After all these years of being morally blackmailed by the poverty lobby, harried by socialist ideologues and shouted at by self-serving public sector axe-grinders, the people are not cowed. Even after being bludgeoned by the BBC thought monitors and browbeaten by Left-liberal media academics with the soft Marxist view of a "fair" society — from each according to his abilities, to each according to his needs — they have not bought it. They do not believe that if people are poor, it is necessarily society's fault, and therefore society's duty to deal with the consequences.

This is, of course, the libertarianism that is destroying the USA being imported to the UK. The logic is simple: it's "let them sink". That is what the Tories want to do: that is what their friends in the media want. And it plays to a nastiness that is, I am afraid, compounded by fear.

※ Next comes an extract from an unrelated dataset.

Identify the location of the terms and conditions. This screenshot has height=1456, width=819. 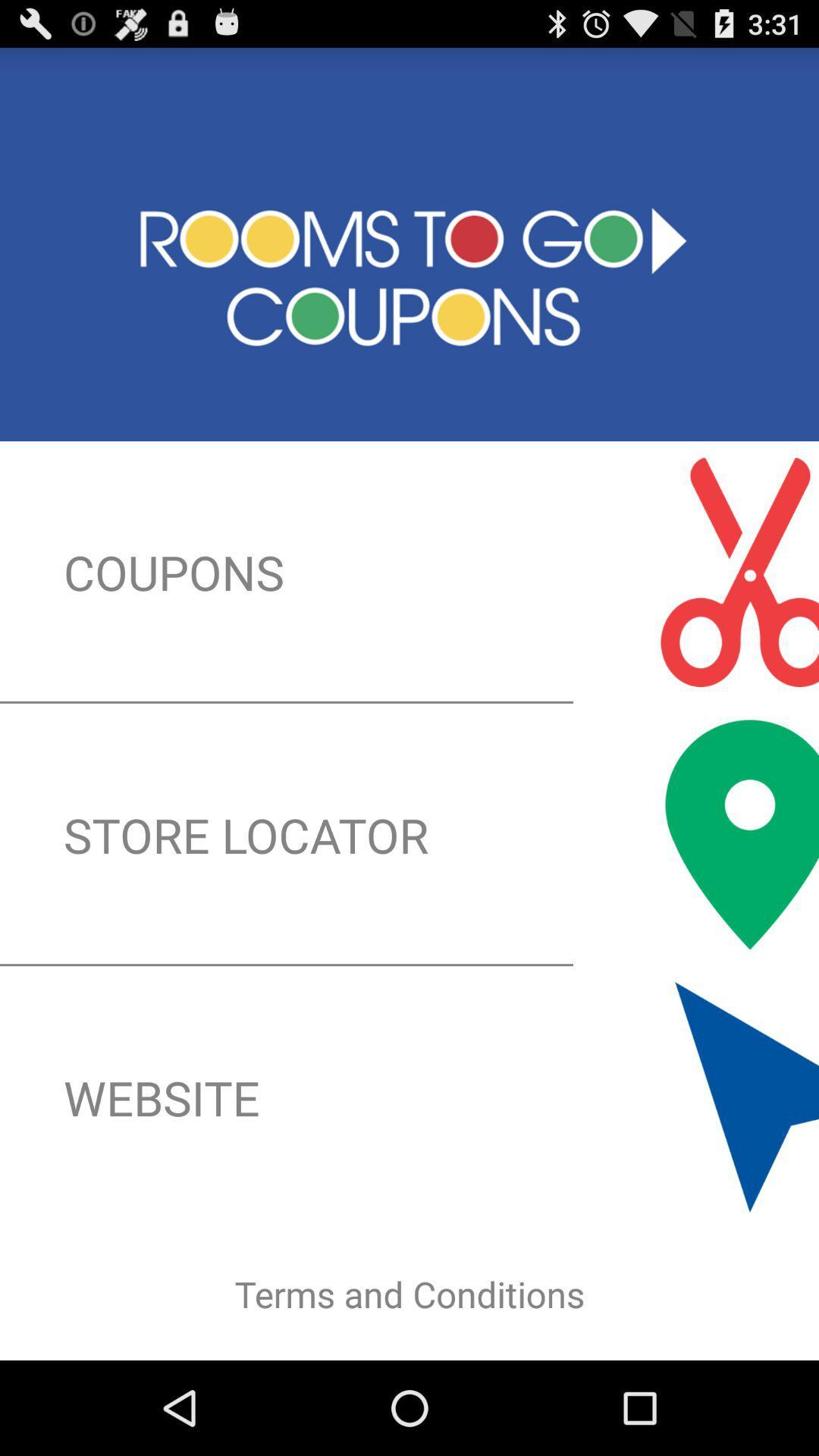
(410, 1294).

And yes, there is real fear in our society: fear of unemployment, fear of not getting housing, fear of not getting access to education, fear of old age and the poverty it might bring. Fear that therefore says hoard all you have for yourself for fear someone else might get it. Fear that this government deliberately generates. Fear that the Policy Exchange seek to promote. Fear they want to exploit.

But it's odd that when they turned from asking deliberately leading negative questions and asked what would make the UK fairer a different picture emerged from this survey:

Given a choice of various options on how to make Britain a fairer place, the most popular choices were reducing unemployment, cutting tax for low earners and reducing the cost of living.The least popular were reducing university tuition fees, banning private education and increasing welfare benefits.

So although people attacked these who were unemployed they knew that a lack of jobs was a real issue. And they only see tax as an issue for the low paid - as it is, because they have the highest overall tax rates - compounded by Tory VAT rises. And the cost of living has, of course, been put up by the Tories.

But nothing disguises the misinformation in this story - a misinformation that Policy Exchange are, I am sure well aware of. And that's the simple fact that with 2.5 million unemployed, and with hundreds of thousands more to be sacked as a result of Tory policy this year, for may there is no chance at all of getting a job. Ity's government policy that they should not have one.

But these people - unemployed through no fault of their own - are being made the victims of policy - and then being vilified. This is right wing politics at its worst - always choosing elements in society too weak to defend themselves due to misfortune as the supposed cause of wrongly identified failure - and then seeking to firstly vilify and then punish them for it.

Expect policy initiatives soon saying there will be absolute limits on the amount of unemployment benefit anyone can claim, either in a period or over their life.

And then expect policy that will ban anyone who has taken drugs (which would include most of the Cabinet, I suspect)  from claiming benefits if they had ever been caught (and 'nice' people aren't, of course).

And follow that on with compulsory unpaid work for benefits (call it the workhouse if you like).

And then for good measure, because these people won't then be able to look after their children as benefits to let them do so will have been denied to them, plan a programme of mass children's homes, with children forcibly removed from their parents to prevent their influence.

And then follow on with big scale prison building to handle the crime epidemics that will follow.

All creating private sector contracts for the supply of the necessary services to contain those affected, of course, so that the cabinet's friends can prosper from this policy.

And then you get some idea where all this is going.

Who said the Tories weren't the nasty party?

All the evidence is they're very nasty, indeed.

As is Policy Exchnage, who are doing the dirty work.

This is the narrative we've got to beat.